Convert everything from the start of the records down to the line containing "center [1028, 136]." into a numbered list, skipping blank lines.

(Stored data entries)
-- Opening Marker --

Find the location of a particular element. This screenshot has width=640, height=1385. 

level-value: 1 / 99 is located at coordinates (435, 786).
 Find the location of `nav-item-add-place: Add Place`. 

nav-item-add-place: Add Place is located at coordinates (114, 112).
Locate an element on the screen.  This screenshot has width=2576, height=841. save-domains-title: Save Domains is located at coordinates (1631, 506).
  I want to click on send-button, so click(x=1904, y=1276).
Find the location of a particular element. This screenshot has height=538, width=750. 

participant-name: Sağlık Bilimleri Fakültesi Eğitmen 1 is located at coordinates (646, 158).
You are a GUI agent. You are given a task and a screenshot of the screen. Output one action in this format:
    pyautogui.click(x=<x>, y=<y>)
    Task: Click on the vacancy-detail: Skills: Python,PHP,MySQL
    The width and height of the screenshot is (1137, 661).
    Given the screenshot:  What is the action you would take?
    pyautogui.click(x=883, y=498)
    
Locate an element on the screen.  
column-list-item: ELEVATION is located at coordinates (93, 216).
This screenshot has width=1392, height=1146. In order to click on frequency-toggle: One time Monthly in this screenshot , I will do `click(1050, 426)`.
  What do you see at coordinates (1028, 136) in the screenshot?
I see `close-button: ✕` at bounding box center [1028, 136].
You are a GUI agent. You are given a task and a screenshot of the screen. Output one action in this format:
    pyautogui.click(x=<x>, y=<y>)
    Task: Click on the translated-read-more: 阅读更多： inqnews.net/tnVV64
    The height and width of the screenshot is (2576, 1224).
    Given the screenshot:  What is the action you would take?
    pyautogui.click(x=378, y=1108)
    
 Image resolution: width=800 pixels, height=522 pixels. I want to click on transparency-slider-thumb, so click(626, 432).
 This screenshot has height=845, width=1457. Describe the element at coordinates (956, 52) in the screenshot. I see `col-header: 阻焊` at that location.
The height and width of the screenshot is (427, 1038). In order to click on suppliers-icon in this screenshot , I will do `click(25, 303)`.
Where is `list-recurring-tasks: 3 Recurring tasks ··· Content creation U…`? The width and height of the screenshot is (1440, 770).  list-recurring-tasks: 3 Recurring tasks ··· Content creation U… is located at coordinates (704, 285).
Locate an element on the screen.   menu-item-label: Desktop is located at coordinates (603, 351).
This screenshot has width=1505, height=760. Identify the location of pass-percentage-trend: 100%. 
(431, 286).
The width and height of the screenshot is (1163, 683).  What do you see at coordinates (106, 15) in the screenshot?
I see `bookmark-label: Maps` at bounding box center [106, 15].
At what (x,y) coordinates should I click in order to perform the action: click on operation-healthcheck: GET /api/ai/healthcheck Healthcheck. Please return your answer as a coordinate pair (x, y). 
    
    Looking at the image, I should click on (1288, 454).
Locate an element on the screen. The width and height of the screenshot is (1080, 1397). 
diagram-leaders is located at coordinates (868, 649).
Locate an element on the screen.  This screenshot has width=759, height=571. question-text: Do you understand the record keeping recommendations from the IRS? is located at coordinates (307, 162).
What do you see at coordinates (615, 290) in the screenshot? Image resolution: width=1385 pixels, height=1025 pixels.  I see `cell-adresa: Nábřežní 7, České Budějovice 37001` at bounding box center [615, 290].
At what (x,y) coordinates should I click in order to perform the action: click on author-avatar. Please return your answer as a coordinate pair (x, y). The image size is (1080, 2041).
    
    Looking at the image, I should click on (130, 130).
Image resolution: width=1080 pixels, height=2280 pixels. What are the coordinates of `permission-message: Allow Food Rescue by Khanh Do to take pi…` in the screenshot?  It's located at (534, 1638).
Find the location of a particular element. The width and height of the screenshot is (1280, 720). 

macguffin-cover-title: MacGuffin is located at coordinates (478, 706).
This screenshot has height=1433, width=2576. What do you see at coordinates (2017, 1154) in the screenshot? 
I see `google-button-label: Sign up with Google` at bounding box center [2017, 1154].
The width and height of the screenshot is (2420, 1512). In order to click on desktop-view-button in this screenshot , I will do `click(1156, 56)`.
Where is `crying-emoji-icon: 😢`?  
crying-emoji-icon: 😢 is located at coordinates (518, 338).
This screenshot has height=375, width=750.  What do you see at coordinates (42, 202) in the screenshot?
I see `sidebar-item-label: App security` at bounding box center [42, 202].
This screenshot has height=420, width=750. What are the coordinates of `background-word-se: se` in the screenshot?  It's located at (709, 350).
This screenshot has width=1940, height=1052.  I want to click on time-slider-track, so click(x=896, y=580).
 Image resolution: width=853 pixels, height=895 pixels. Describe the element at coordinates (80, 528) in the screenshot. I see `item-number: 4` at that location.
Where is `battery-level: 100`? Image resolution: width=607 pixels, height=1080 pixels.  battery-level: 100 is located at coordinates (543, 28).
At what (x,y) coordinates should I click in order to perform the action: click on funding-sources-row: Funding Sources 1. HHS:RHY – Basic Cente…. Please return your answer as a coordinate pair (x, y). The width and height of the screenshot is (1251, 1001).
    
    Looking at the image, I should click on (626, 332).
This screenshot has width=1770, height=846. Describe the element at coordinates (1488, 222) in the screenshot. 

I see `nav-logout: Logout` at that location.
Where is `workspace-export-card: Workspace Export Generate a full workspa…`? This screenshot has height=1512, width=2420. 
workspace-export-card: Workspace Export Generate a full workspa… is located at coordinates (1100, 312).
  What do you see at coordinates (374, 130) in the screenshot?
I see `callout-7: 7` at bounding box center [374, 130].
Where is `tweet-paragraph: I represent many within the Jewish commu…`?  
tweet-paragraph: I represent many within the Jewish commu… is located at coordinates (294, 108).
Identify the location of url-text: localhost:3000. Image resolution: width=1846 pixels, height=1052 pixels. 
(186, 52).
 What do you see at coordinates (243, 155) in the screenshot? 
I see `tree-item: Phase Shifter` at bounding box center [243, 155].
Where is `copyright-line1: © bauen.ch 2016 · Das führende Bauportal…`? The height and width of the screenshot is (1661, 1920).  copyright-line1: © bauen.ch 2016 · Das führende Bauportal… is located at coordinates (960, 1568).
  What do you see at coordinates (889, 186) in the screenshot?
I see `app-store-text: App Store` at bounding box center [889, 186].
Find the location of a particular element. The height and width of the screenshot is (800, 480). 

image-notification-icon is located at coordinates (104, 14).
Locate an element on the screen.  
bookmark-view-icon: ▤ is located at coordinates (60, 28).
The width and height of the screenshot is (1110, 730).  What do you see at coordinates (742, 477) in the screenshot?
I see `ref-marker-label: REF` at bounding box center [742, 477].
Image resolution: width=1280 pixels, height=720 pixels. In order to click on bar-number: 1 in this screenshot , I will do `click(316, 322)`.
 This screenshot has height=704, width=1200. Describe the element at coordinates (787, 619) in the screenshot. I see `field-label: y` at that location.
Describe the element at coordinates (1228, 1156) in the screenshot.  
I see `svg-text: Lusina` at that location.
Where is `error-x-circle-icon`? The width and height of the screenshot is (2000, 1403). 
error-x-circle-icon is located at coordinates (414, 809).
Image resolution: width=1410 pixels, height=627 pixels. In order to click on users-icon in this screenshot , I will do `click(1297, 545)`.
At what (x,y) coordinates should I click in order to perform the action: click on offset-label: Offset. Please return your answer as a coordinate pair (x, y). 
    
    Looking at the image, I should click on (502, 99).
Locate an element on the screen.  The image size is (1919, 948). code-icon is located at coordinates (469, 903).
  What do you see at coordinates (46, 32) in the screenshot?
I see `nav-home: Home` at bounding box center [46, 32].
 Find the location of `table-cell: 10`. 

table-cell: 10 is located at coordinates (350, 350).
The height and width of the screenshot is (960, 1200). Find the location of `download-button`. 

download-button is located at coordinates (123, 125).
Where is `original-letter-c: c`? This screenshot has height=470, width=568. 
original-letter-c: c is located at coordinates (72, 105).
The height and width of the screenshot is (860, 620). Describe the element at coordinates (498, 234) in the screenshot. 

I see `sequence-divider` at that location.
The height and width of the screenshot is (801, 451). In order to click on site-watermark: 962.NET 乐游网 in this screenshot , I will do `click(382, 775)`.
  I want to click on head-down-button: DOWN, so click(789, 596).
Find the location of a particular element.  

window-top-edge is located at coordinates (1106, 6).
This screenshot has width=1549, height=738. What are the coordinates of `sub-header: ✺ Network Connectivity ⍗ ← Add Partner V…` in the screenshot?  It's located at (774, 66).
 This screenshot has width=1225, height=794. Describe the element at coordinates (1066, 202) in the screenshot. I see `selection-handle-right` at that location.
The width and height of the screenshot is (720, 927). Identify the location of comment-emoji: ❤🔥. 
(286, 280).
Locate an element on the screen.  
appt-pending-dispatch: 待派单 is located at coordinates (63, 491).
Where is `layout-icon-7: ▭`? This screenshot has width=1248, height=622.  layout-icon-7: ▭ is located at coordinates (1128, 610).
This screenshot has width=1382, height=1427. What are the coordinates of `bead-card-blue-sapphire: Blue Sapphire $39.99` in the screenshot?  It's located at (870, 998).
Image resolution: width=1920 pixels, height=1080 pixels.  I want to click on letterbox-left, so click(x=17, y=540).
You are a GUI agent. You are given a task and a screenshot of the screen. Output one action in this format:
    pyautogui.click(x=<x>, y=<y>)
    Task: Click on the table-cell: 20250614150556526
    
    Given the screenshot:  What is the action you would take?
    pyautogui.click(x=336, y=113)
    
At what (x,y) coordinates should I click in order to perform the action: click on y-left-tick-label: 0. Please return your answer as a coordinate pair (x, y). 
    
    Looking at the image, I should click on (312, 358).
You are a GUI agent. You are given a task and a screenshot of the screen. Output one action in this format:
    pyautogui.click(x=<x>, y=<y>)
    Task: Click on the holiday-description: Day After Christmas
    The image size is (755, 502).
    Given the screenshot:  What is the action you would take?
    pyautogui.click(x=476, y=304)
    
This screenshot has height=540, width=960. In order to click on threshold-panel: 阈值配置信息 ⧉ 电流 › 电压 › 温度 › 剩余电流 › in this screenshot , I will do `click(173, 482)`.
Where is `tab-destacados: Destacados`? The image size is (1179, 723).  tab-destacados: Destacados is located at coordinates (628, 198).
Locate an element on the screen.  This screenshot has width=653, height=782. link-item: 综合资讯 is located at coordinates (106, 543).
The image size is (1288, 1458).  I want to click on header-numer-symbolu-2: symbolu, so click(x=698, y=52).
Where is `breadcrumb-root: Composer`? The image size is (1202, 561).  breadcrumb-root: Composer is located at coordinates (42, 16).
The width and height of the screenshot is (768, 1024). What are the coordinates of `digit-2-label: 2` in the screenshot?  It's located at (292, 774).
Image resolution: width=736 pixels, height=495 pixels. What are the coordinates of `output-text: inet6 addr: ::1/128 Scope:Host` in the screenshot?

-- Closing Marker --

▸ SOLUTION:
1. Find the location of a particular element. This screenshot has width=640, height=1385. 
2. level-value: 1 / 99 is located at coordinates (435, 786).
3.  Find the location of `nav-item-add-place: Add Place`. 
4. nav-item-add-place: Add Place is located at coordinates (114, 112).
5. Locate an element on the screen.  This screenshot has width=2576, height=841. save-domains-title: Save Domains is located at coordinates (1631, 506).
6.   I want to click on send-button, so click(x=1904, y=1276).
7. Find the location of a particular element. This screenshot has height=538, width=750. 
8. participant-name: Sağlık Bilimleri Fakültesi Eğitmen 1 is located at coordinates (646, 158).
9. You are a GUI agent. You are given a task and a screenshot of the screen. Output one action in this format:
10.     pyautogui.click(x=<x>, y=<y>)
11.     Task: Click on the vacancy-detail: Skills: Python,PHP,MySQL
12.     The width and height of the screenshot is (1137, 661).
13.     Given the screenshot:  What is the action you would take?
14.     pyautogui.click(x=883, y=498)
15. Locate an element on the screen.  
16. column-list-item: ELEVATION is located at coordinates (93, 216).
17. This screenshot has width=1392, height=1146. In order to click on frequency-toggle: One time Monthly in this screenshot , I will do `click(1050, 426)`.
18.   What do you see at coordinates (1028, 136) in the screenshot?
19. I see `close-button: ✕` at bounding box center [1028, 136].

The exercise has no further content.